|Publication number||US5970737 A|
|Application number||US 09/149,827|
|Publication date||Oct 26, 1999|
|Filing date||Sep 8, 1998|
|Priority date||Sep 8, 1998|
|Publication number||09149827, 149827, US 5970737 A, US 5970737A, US-A-5970737, US5970737 A, US5970737A|
|Inventors||Dawn A. Downey|
|Original Assignee||Downey; Dawn A.|
|Export Citation||BiBTeX, EndNote, RefMan|
|Patent Citations (9), Referenced by (4), Classifications (10), Legal Events (3)|
|External Links: USPTO, USPTO Assignment, Espacenet|
The present invention relates to cooling beverage containers and more particularly to a freezer pitcher. The freezer pitcher is a container having a double wall with a cavity therebetween into which a freezable liquid is positioned such that the freezable liquid can cool beer or other beverages placed within the beverage holding container. The exterior wall includes a plugged access opening for changing the freezable liquid within the cavity when needed. The base of the container includes a spring-loaded ice scraper which when extended will remove ice and frozen beverage from the exterior wall.
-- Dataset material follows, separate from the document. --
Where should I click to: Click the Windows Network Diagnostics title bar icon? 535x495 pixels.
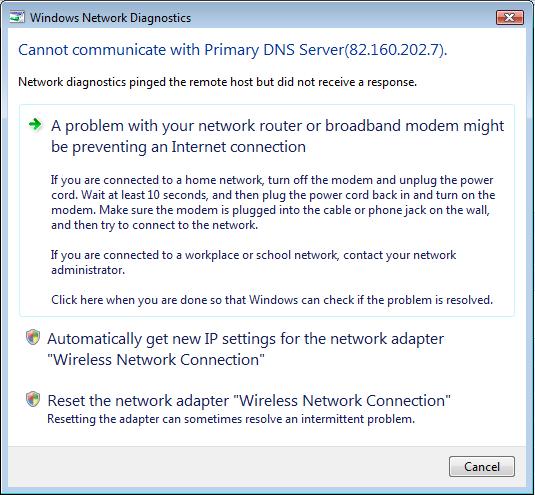point(17,17)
Numerous cooling beverage containers have been provided in prior art. For example, U.S. Pat. No. 4,357,809 to Held et al.; 5,001,907 to LaCroix et al.; 5,189,892 to Roberts; 5,207,076 to Sciarrillo; 5,406,808 to Babb et al. and 5,653,124 to Weber all are illustrative of such prior art. While these units may be suitable for the particular purpose to which they address, they would not be as suitable for the purposes of the present invention as heretofore described.
The Held et al. U.S. Pat. No. 4,357,809 discloses a cooling arrangement including a gel. The beverage cooling arrangement having an inner receptacle defined by a closed end, an open end and a wall disposed between the open and closed ends. An outer encasement partially encases the inner receptacle, and the encasement is joined at the upper end to the inner receptacle along the open end thereof forming a cavity between the inner receptacle and the encasement. A layer of cellular compressible heat-insulating material is disposed within the cavity adjacent the encasement. A solid gel refrigerant is disposed within the remainder of the cavity between the insulation layer and the receptacle. A base is secured to the outer encasement so as to completely seal and isolate the cavity from the outside environment.
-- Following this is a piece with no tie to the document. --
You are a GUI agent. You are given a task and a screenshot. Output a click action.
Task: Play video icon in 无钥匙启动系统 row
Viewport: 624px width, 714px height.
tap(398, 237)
The LaCroix et al. U.S. Pat. No. 5,001,907 discloses a beverage container with refrigerant gel. The beverage container includes an inner tubular wall defining a reservoir; a transparent outer tubular wall surrounding the inner wall and spaced therefrom to form an annular chamber having upper and lower annular openings; a top wall joining upper ends of the inner and outer walls and closing the upper opening; a base closing the lower opening; and a refrigerant gel retained within the chamber.
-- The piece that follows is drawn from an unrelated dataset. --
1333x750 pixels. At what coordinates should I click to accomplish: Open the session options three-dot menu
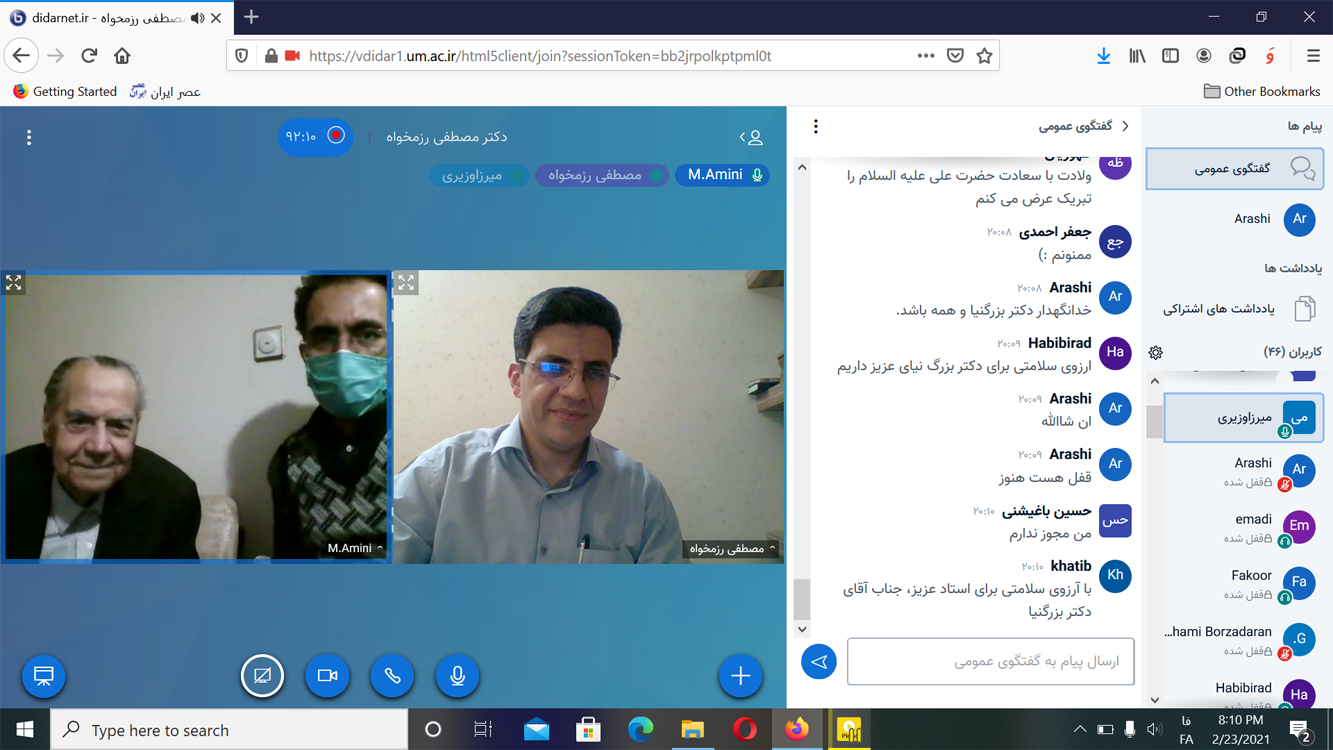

The Roberts U.S. Pat. No. 5,189,892 discloses a container that cools liquids. The container that keeps liquids cold includes an upstanding hollow post that defines an upstanding cavity having an open end at the lowermost end of the container. A frozen plug is inserted into the cavity from the lowermost end and locked into place. The hollow post is made of a non-insulating material, so that the cold plug lowers the temperature of the liquid in the container or reduces the rate of temperature increase of the liquid. The plug need not be maintained in a clean condition because it never comes into contact with the liquid in the container.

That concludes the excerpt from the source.